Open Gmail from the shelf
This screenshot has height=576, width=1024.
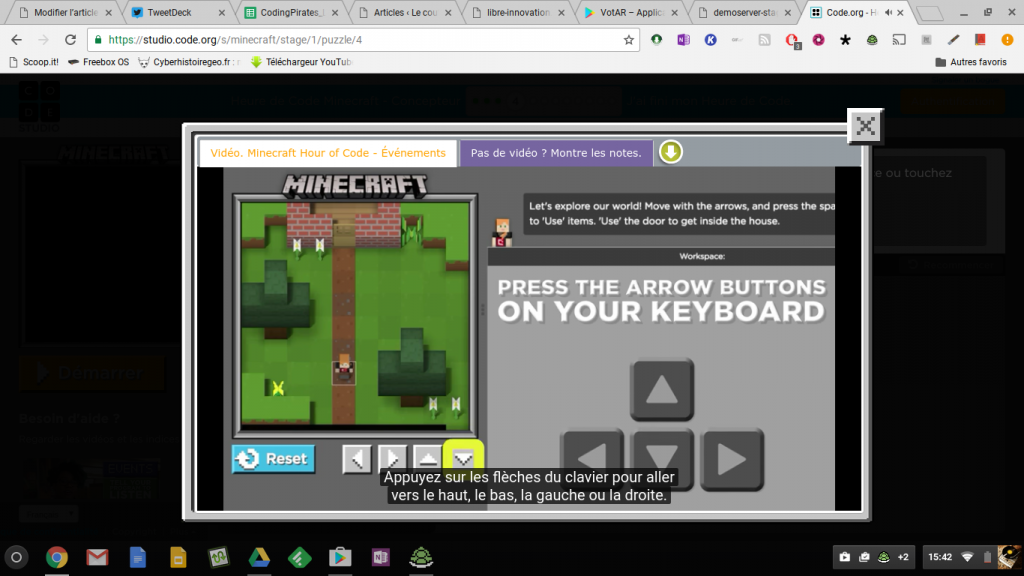coord(97,557)
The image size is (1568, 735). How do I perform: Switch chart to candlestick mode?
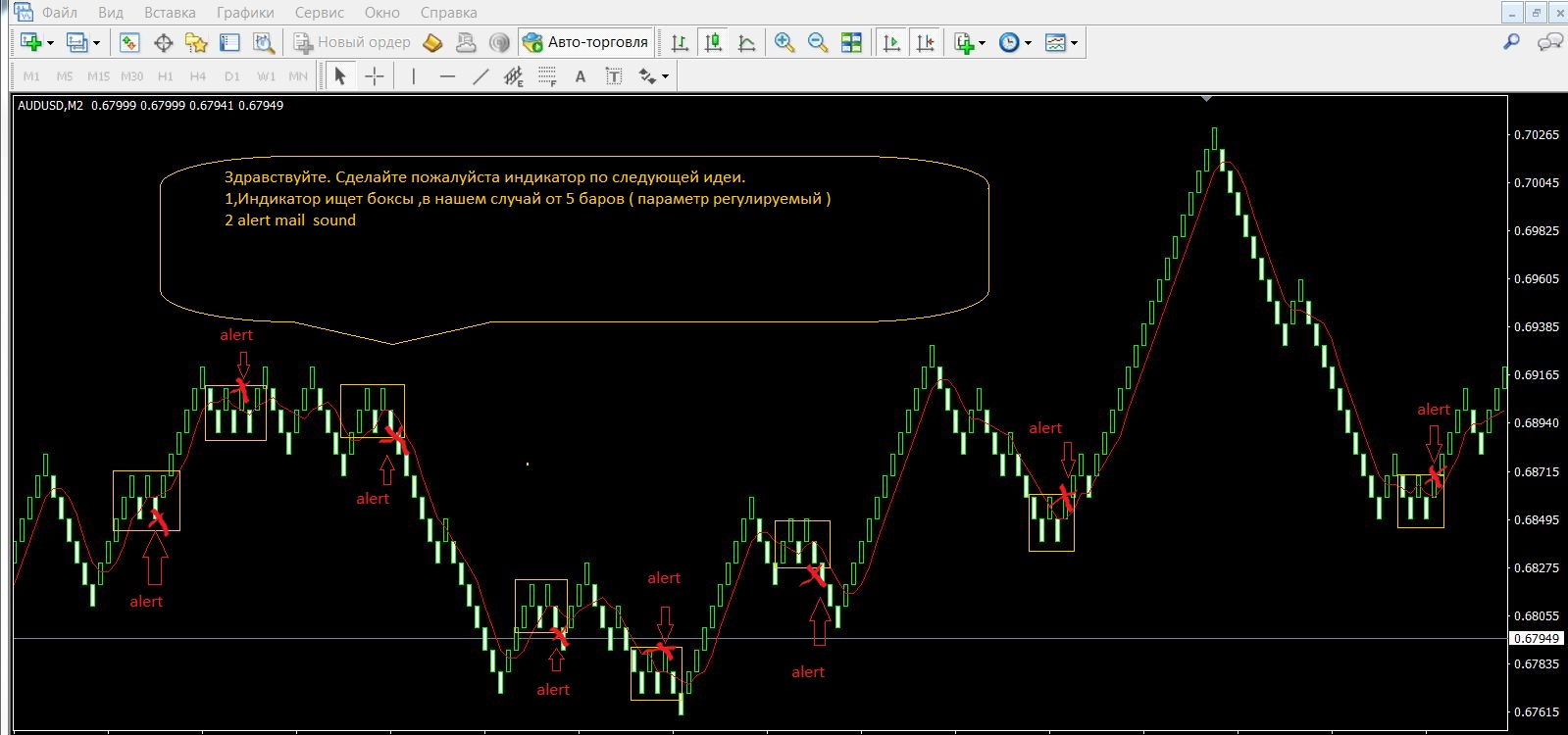tap(714, 42)
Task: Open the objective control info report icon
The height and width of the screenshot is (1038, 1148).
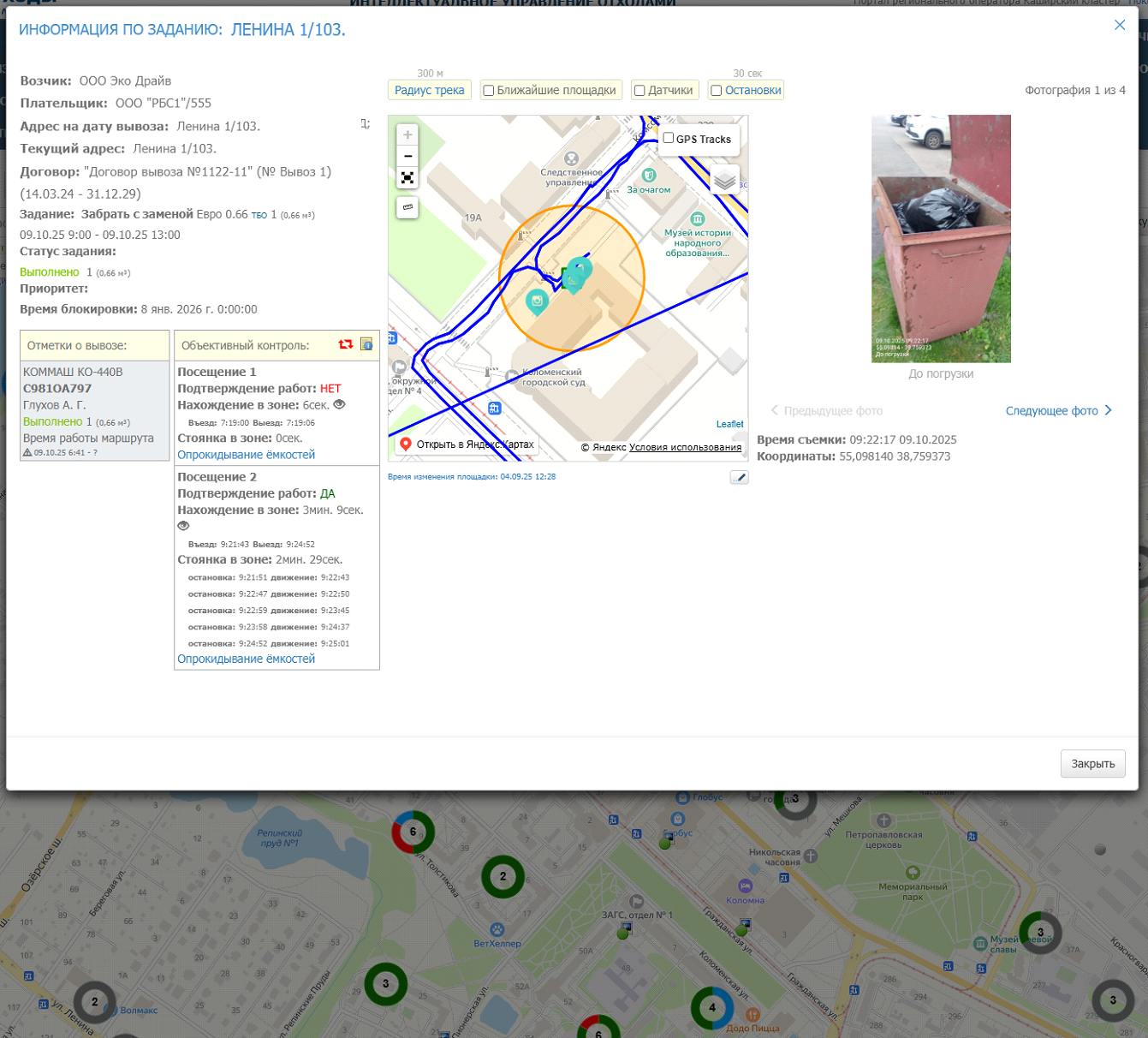Action: [366, 344]
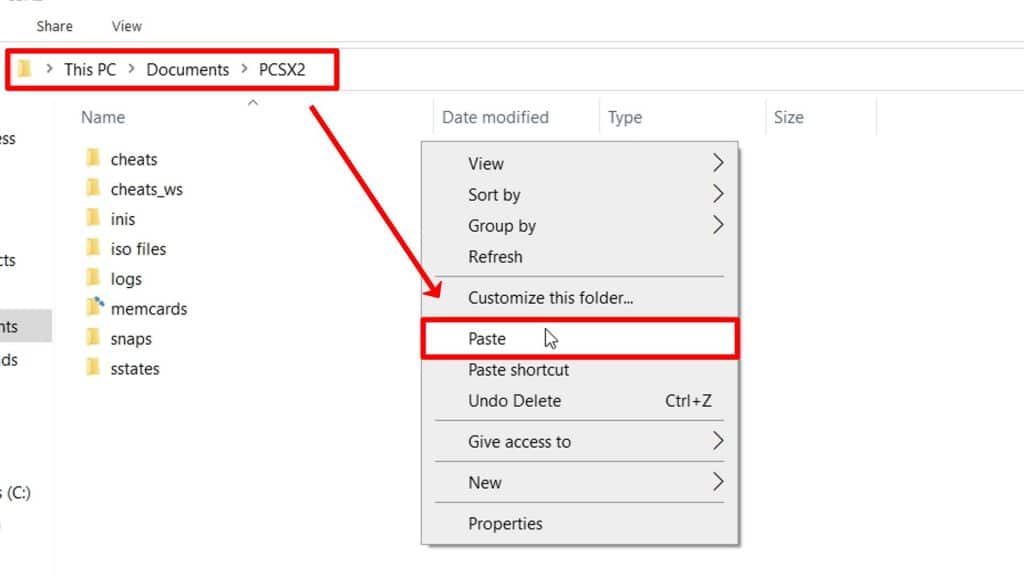Expand the New submenu
Screen dimensions: 1024x576
click(x=718, y=482)
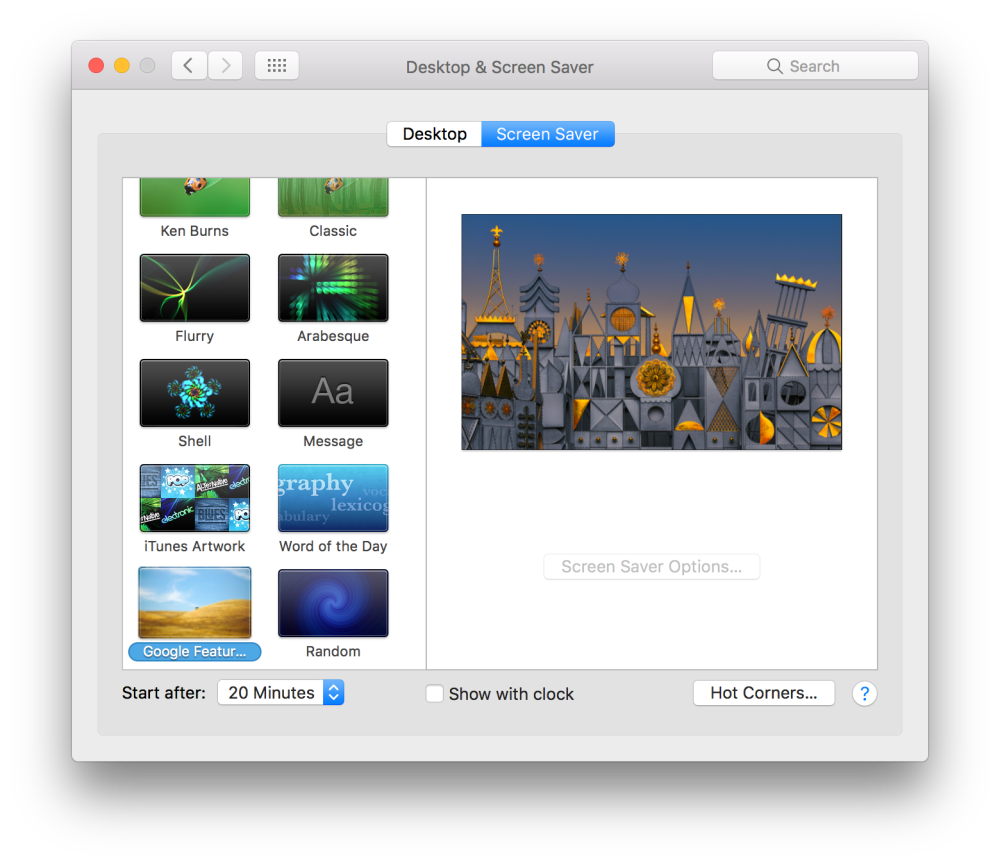Select the Screen Saver tab
1000x864 pixels.
[x=547, y=134]
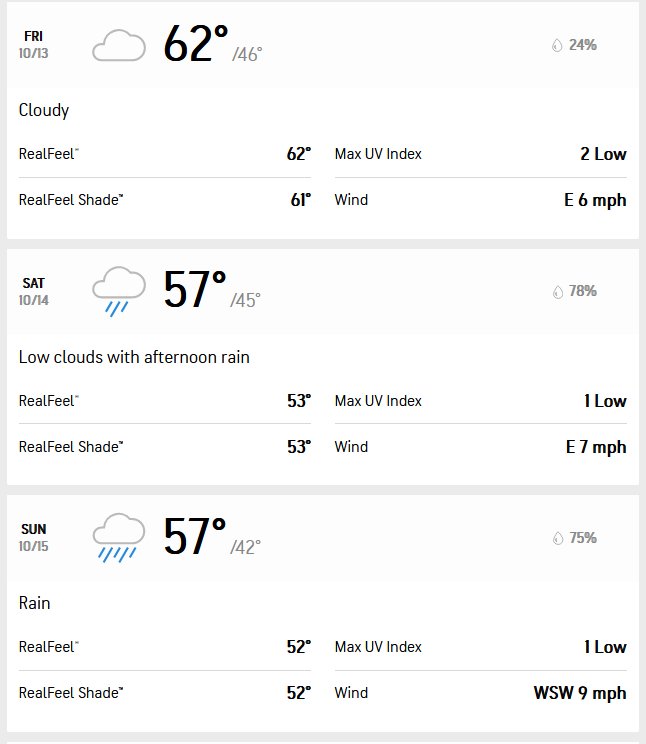Viewport: 646px width, 744px height.
Task: Click the raindrop icon beside 78%
Action: pyautogui.click(x=557, y=291)
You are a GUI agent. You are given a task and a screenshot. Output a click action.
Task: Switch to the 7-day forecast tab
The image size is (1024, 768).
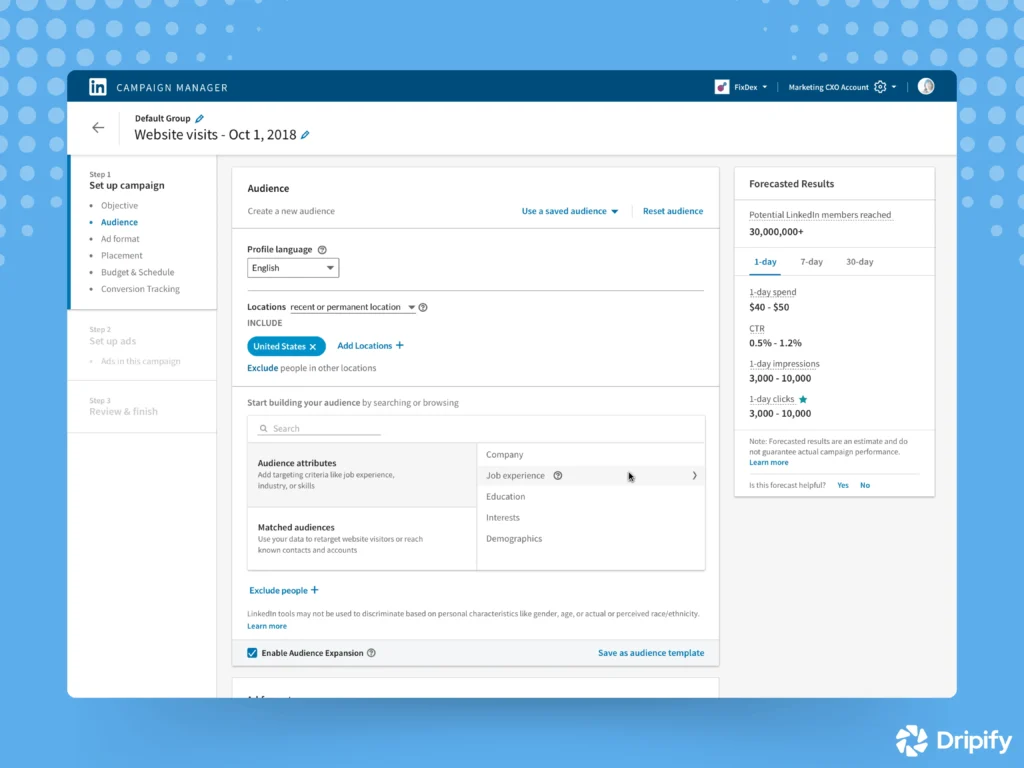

########

→ **Instructions to follow**: Rewrite the listing above, replacing each "screenshot" with "screen capture" and keeping all other text unchanged. Leave the pictures out.

→ **Full output**:
Open Gmail from the shelf
This screen capture has height=576, width=1024.
coord(97,557)
The image size is (1568, 735). How do I perform: Switch chart to candlestick mode?
tap(714, 42)
Task: Open the objective control info report icon
The height and width of the screen capture is (1038, 1148).
Action: [366, 344]
Expand the New submenu
Screen dimensions: 1024x576
click(x=718, y=482)
Select the Screen Saver tab
1000x864 pixels.
[x=547, y=134]
Viewport: 646px width, 744px height.
Task: Click the raindrop icon beside 78%
Action: pyautogui.click(x=557, y=291)
You are a GUI agent. You are given a task and a screen capture. Output a click action.
Task: Switch to the 7-day forecast tab
The image size is (1024, 768).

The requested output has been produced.